Following criteria is a guide for MDDR products selection:
- New products in drug substance patents with biological results, preferably from companies or relevant drug discovery universities and research centers.
- New products in journal articles or conference abstracts, preferably with good preclinical data or, alternatively, other novelty such as:
- New chemical scaffold for specific biological activity
- New mechanism or mechanism with very few data available in the literature.
- New therapeutic strategy.
- New therapeutic indication.
- New code, from a company
First time Launched products are included as well.
Terms for mechanism of action indexation, when related with genes and protein targets, are based on UniProt® nomenclature.
Toxicity
Anticipate adverse effects based upon chemical structure and link structure with metabolism information in the largest structure-searchable compendium of compounds with reported in vivo and in vitro toxic properties. Toxicity database includes Registry of Toxic Effects of Chemical Substances (RTECS®) database that is updated quarterly. Six categories of data types are covered:
- Acute Toxicity
- Mutagenicity
- Skin/Eye Irritation
- Tumorigenicity
- Reproductive Effects
- Other Multiple Doses
In addition, the following data sources (no further updates) are included in the Toxicity database.

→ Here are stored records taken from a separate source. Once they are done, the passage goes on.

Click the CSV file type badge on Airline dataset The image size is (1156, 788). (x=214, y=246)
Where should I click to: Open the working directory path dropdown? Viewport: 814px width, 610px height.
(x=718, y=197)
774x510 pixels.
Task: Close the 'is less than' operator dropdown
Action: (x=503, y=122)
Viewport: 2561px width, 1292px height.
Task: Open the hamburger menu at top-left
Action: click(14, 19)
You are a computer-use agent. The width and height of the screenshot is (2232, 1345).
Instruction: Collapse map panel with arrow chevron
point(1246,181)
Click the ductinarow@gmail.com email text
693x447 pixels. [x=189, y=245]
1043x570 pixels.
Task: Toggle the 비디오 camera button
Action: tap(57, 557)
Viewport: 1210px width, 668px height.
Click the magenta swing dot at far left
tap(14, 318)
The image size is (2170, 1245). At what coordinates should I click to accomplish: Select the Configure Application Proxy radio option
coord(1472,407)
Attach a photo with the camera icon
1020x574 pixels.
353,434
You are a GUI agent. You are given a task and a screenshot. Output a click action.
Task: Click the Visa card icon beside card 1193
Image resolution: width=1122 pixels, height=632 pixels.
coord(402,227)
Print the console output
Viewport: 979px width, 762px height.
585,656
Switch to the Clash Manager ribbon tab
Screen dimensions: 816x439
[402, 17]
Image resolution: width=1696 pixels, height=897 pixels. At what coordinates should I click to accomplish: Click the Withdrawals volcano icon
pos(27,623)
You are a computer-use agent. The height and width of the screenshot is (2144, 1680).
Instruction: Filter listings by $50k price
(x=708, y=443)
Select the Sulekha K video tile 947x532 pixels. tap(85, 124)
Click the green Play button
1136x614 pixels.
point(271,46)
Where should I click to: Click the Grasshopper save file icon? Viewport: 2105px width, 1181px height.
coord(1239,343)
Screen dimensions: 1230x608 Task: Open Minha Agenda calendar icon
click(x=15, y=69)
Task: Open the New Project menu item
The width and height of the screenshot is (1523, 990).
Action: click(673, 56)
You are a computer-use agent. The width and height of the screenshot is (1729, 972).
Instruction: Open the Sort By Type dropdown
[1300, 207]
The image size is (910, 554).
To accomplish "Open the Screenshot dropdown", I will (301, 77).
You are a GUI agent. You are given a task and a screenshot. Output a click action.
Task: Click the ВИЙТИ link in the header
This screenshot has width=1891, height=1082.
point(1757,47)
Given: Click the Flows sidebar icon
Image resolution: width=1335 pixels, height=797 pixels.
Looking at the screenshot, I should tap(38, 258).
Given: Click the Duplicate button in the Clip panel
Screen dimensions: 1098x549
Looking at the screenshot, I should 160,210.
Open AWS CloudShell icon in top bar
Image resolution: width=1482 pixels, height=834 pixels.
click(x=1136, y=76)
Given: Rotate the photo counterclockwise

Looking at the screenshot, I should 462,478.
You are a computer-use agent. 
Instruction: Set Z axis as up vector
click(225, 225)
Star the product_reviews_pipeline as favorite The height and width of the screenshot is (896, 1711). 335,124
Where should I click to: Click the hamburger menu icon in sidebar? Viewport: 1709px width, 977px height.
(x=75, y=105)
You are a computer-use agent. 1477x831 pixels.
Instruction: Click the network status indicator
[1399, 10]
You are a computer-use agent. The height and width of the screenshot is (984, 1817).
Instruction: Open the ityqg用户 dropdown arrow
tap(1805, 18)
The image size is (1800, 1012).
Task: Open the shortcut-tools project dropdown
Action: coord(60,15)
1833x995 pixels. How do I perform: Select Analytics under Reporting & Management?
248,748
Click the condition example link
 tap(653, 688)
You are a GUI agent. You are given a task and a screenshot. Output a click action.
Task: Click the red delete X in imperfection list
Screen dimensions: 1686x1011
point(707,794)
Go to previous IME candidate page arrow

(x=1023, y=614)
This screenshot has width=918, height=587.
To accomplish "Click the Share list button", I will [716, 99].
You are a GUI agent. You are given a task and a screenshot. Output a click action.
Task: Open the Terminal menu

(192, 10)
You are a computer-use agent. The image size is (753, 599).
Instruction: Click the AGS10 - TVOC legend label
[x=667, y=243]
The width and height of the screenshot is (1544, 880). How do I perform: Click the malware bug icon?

- Chemical Carcinogenesis Research Information System (CCRIS), produced by the National Cancer Institute (NCI) ; Ref. 1938-2006
- Genetic Toxicity (GENE-TOX), produced by the U.S. Environmental Protection Agency (EPA) ; Ref. 1952-1987
- Genotoxicity, produced by genetic toxicity testing program of the US National Toxicology Program (NTP) ; Ref. 1983-1996
- Additional Carcinogenicity, Hepatotoxicity abstracted from scientific literature by MDL (now Dassault Systèmes BIOVIA) :
- BIOVIA Carcinogenicity; Ref. 2000
- BIOVIA Hepatotoxicity; Ref. 1999
RTECS
Registry of Toxic Effects of Chemical Substances (RTECS®) was built and maintained by the National Institute of Occupational Safety and Health (NIOSH) from 1971 through January 2001. Dassault Systèmes BIOVIA continues the production of the RTECS file using the same data selection criteria and rules established by NIOSH. BIOVIA distributes quarterly updates to licensees of the RTECS database under the terms of the License and Distribution Agreement entered into on October 29, 2001 between MDL (now Dassault Systèmes BIOVIA) and the United States Public Health Service within the Department of Health and Human Services. RTECS is a comprehensive collection of basic toxicity information for over 190,000 chemical substances from pharmaceuticals to foodstuffs.